What you will do >> The complete listing goes into the output exactly, without its pictures.

Data for review >>
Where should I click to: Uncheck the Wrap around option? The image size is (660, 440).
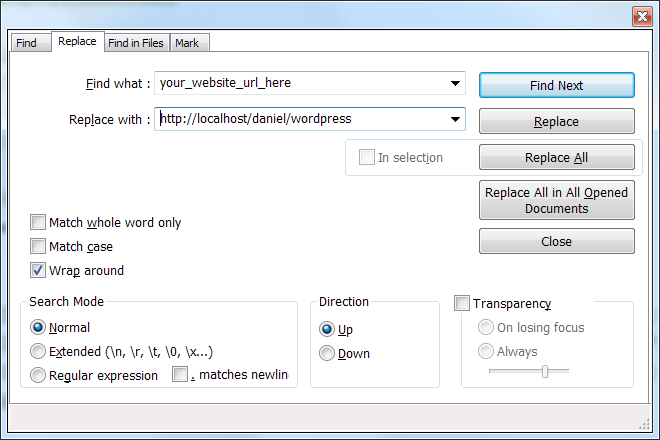[38, 270]
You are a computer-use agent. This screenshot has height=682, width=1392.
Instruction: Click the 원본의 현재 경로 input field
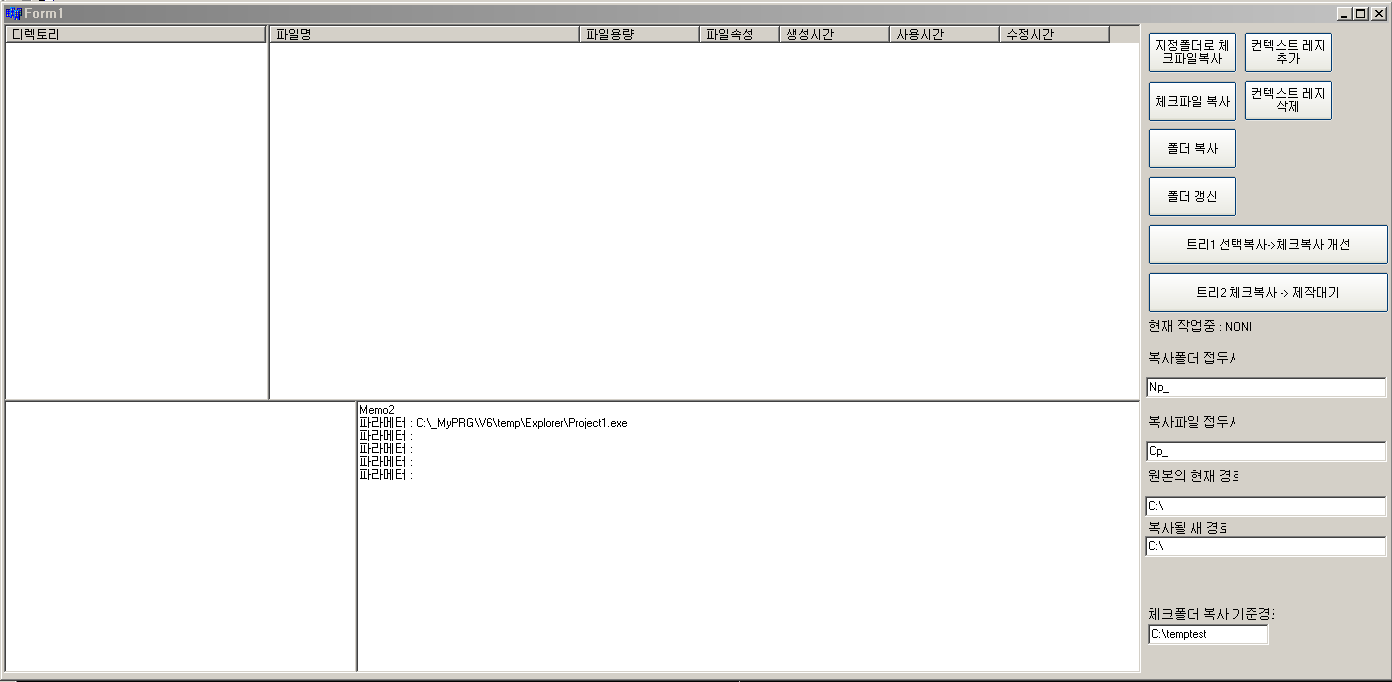(1266, 506)
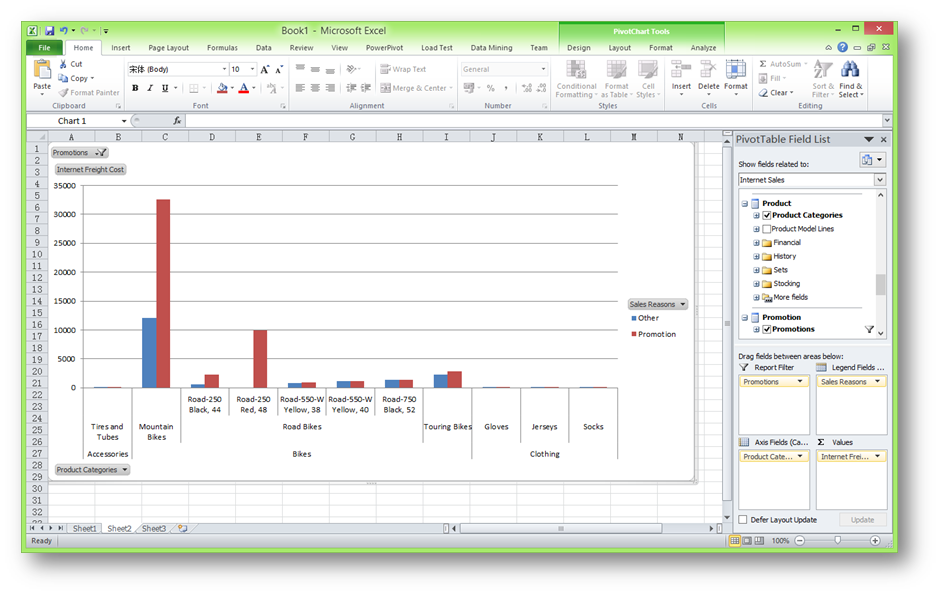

Answer section >>
Where should I click to: Uncheck the Wrap around option? The image size is (660, 440).
[38, 270]
You are a computer-use agent. This screenshot has height=682, width=1392.
Instruction: Click the 원본의 현재 경로 input field
(1266, 506)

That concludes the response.